Bu yüzden Laçin koridoru, Yeni İpek yolunun kilit noktası ve dolayısıyla Atlantikçilerin sonuna kadar savunması ve asla düşürmemeleri gereken düşmana en yakın uç cephesidir.

Kılıçdaroğlu bu büyük projenin ekonomi getirisini görmüş ve cazibesine kapılmış olmasına rağmen siyasi ve stratejik öneminin de ne kadar farkındadır bilemem. Ama iktidara geldiğinde bunun ayrıntılarına vakıf olacağından eminim. Şimdilik bu projenin ülkemizin ekonomik olarak kurtuluşuna vesile olacağının farkında olması güzeldir.

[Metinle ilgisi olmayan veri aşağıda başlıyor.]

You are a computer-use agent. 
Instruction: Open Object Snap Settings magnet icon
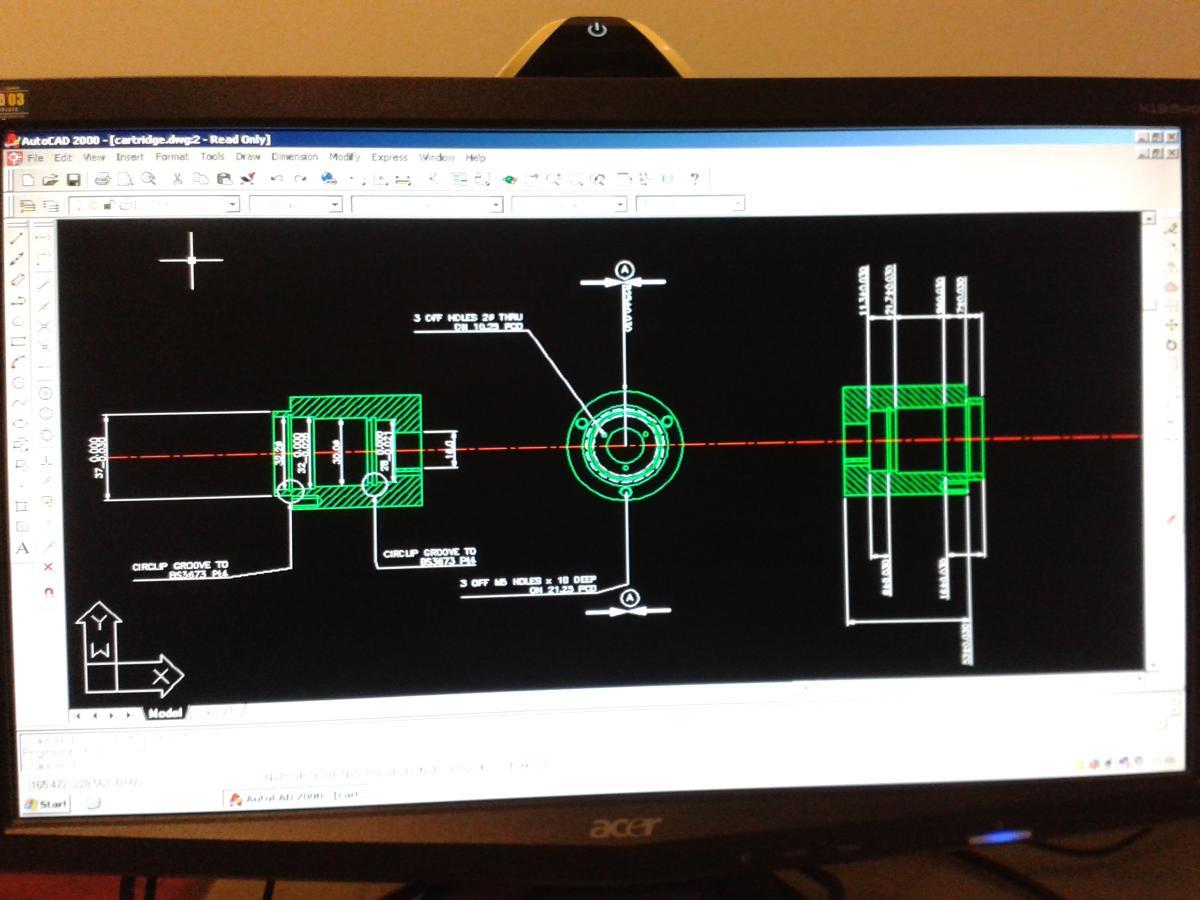tap(48, 591)
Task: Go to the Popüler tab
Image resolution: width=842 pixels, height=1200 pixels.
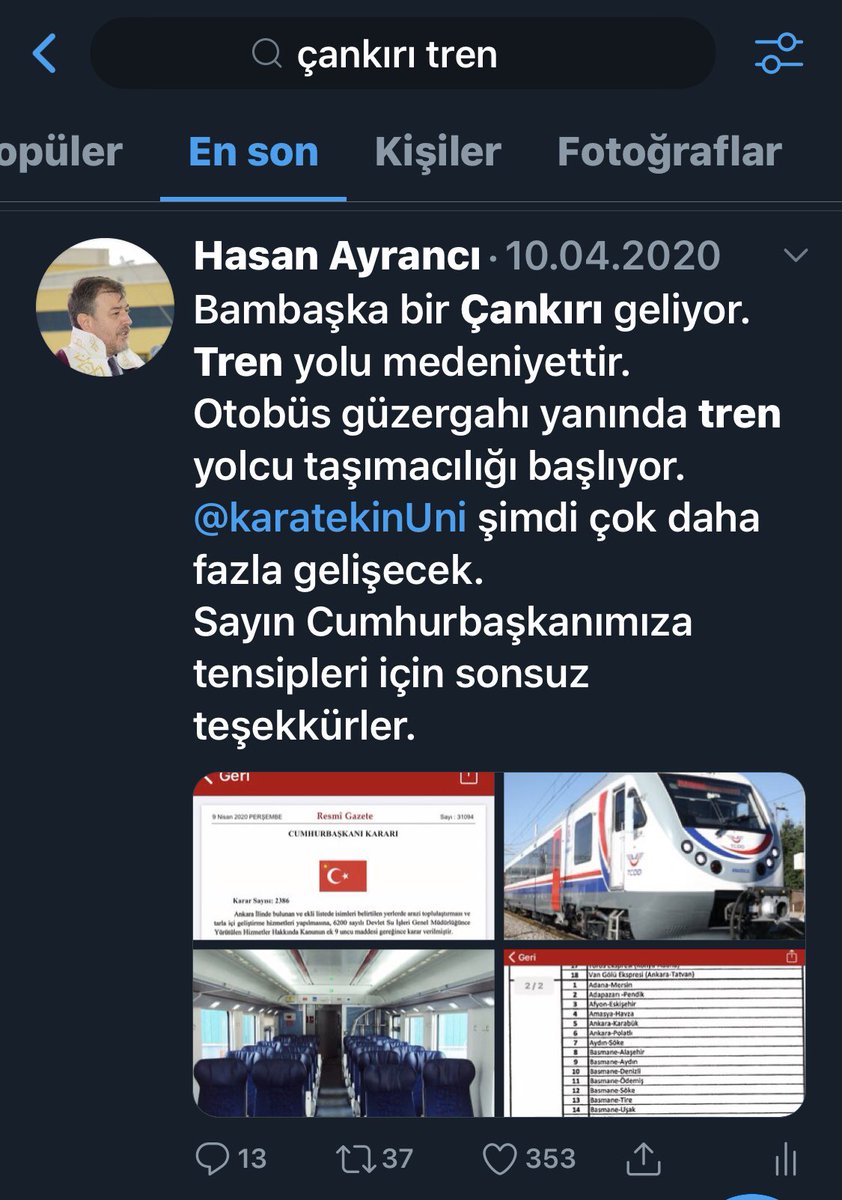Action: coord(61,152)
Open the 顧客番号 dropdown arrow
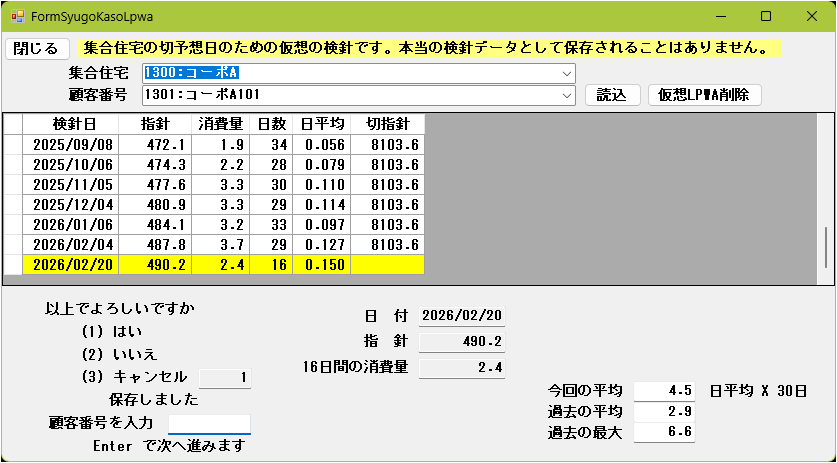837x463 pixels. tap(567, 95)
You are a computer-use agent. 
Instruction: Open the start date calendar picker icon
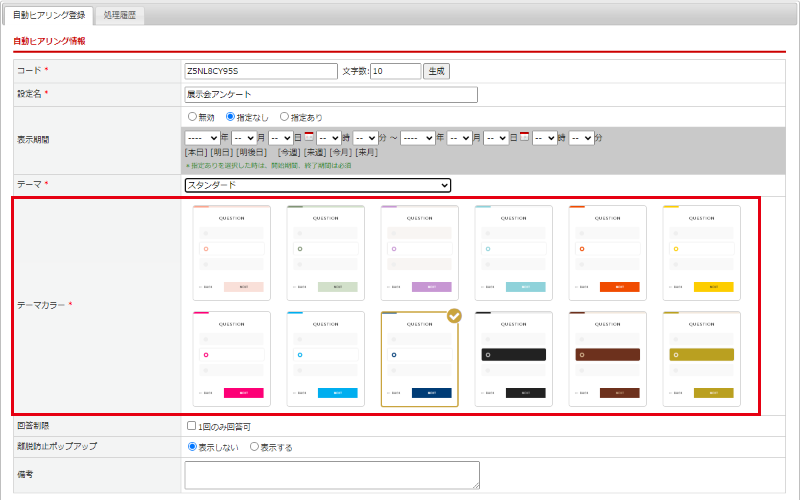point(309,137)
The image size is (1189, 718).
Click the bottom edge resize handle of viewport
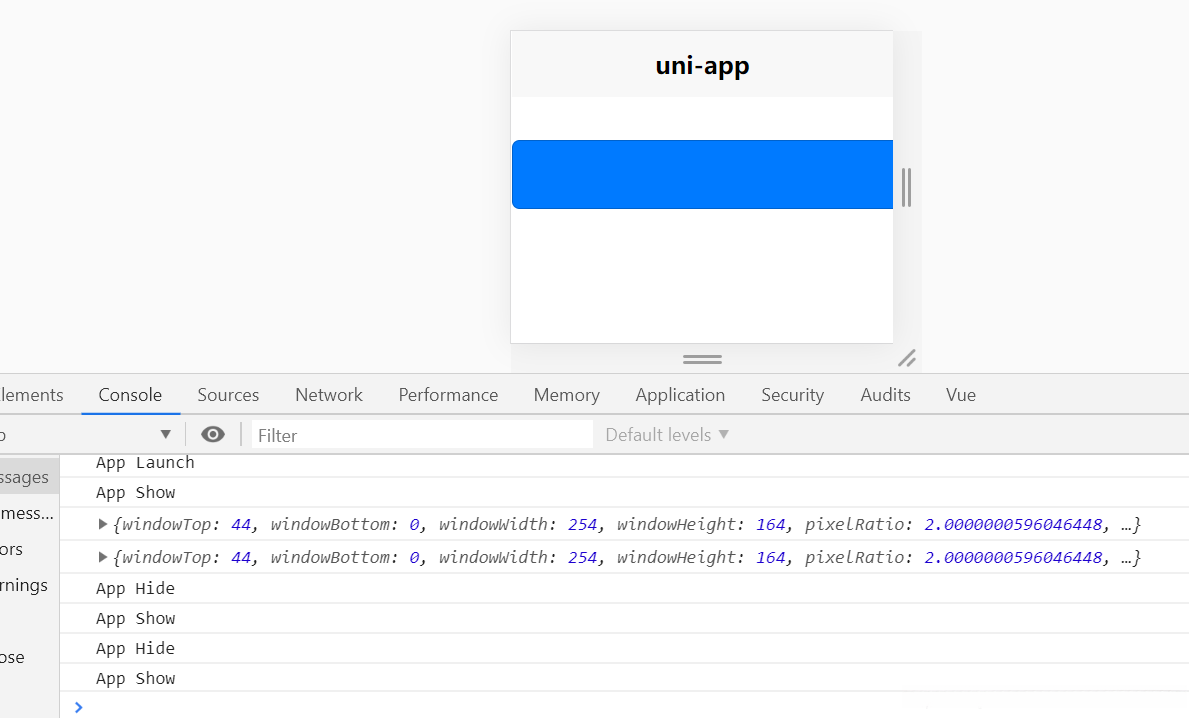click(x=702, y=359)
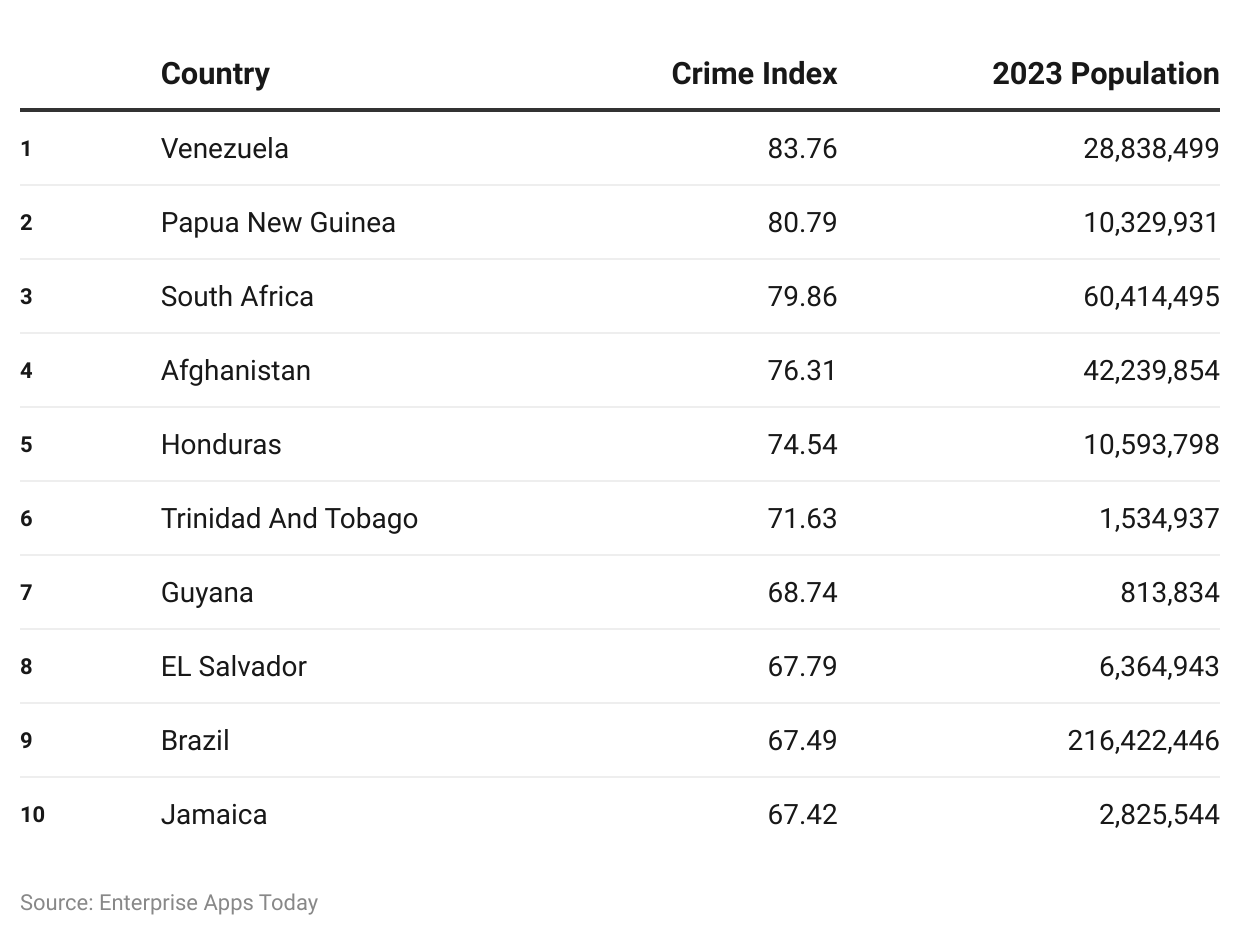The height and width of the screenshot is (936, 1240).
Task: Click the Country column header
Action: point(215,74)
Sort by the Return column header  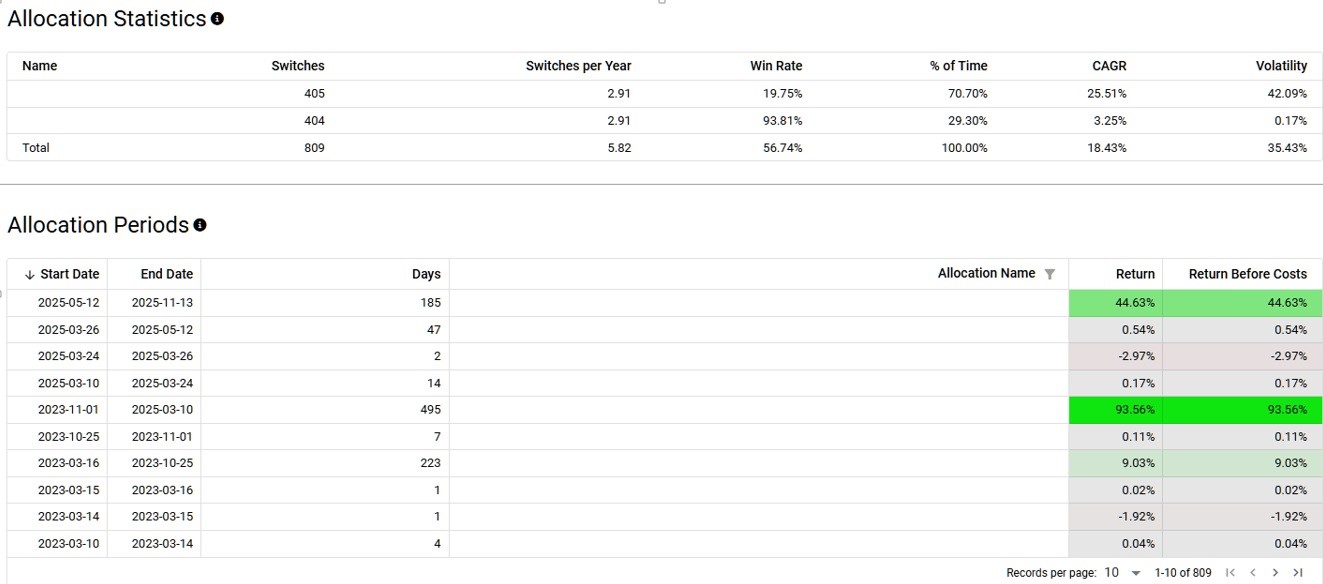[1135, 274]
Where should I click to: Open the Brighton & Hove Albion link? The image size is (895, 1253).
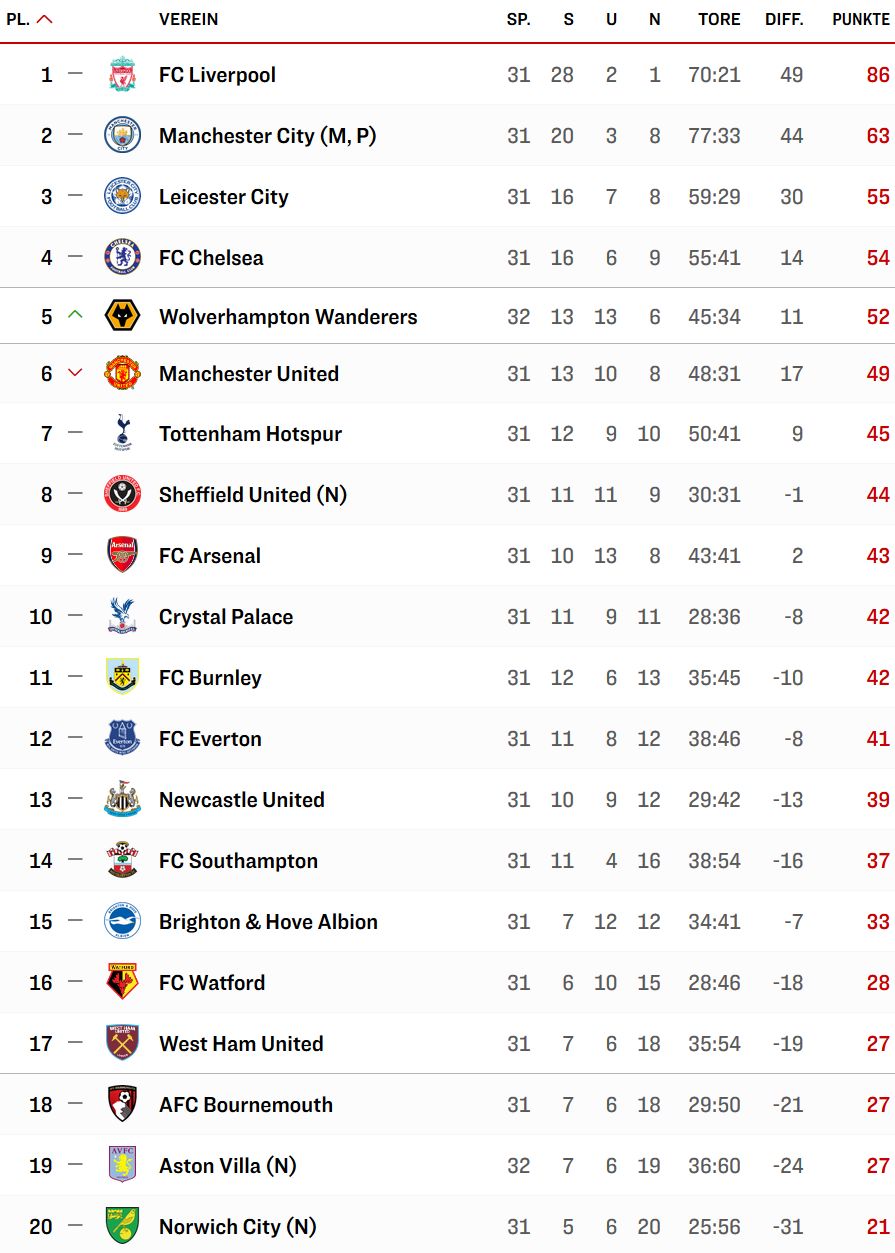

Bu nazarda Doğu Türkistan meselesi konusunda da proje ülkeleri ile diyaloğa girdiğinde ikna edileceğinden eminim. Zira Doğu Türkistan meselesi tamamıyla ABD'nin abarttığı Çin'e karşı dünya kamuoyunu manipüle etmek için kışkırttığı bir unsurdur. Tamam temelinde işgal var ama anlatılanların %90' ı yalandır.

Uygur Türkleri çoktan Çin'e entegre oldular ve bundan kendileri de rahatsız Uygur halkının büyük çoğunluğu Çin’in sunduğu refah ve imkanların farkına varmış ve bundan fazlası ile faydalanır durumdadır. Ayrıca dünya kamuoyuna anlatıldığı gibi özgürlüklerinin sınırlandırıldığı ve zorla asimile edildikleri de doğru değildir.

Arada ABD'nin kışkırttığı üç beş tekfirci olay çıkarıp başta Uygur halkını terörize edip katlediyor. Çin ise bütün dünya ülkelerinin halkını koruma refleksi ile bununla mücadele ediyor. Yoksa Uygur Türklerine her türlü inanç ve kültürel özgürlük tanınıyor.

Kamp diye lanse edilen meslek okullarında dünyanın en ileri seviyede mesleki eğitimleri veriliyor. Çinin genel siyaseti ve otoriter yapısı ülkenin tüm okullarında olduğu gibi bu okullarda da uygulandığı için sanki Uygurlara özgü despot bir yönetimmiş gibi tevil ediliyor.




Esasında bu okullar tüm Çin’deki normal yatılı okulların disiplinine sahiptir ve öğrenciler hafta sonları izinlerini kullanıp aileleri yanında geçirebilmektedirler.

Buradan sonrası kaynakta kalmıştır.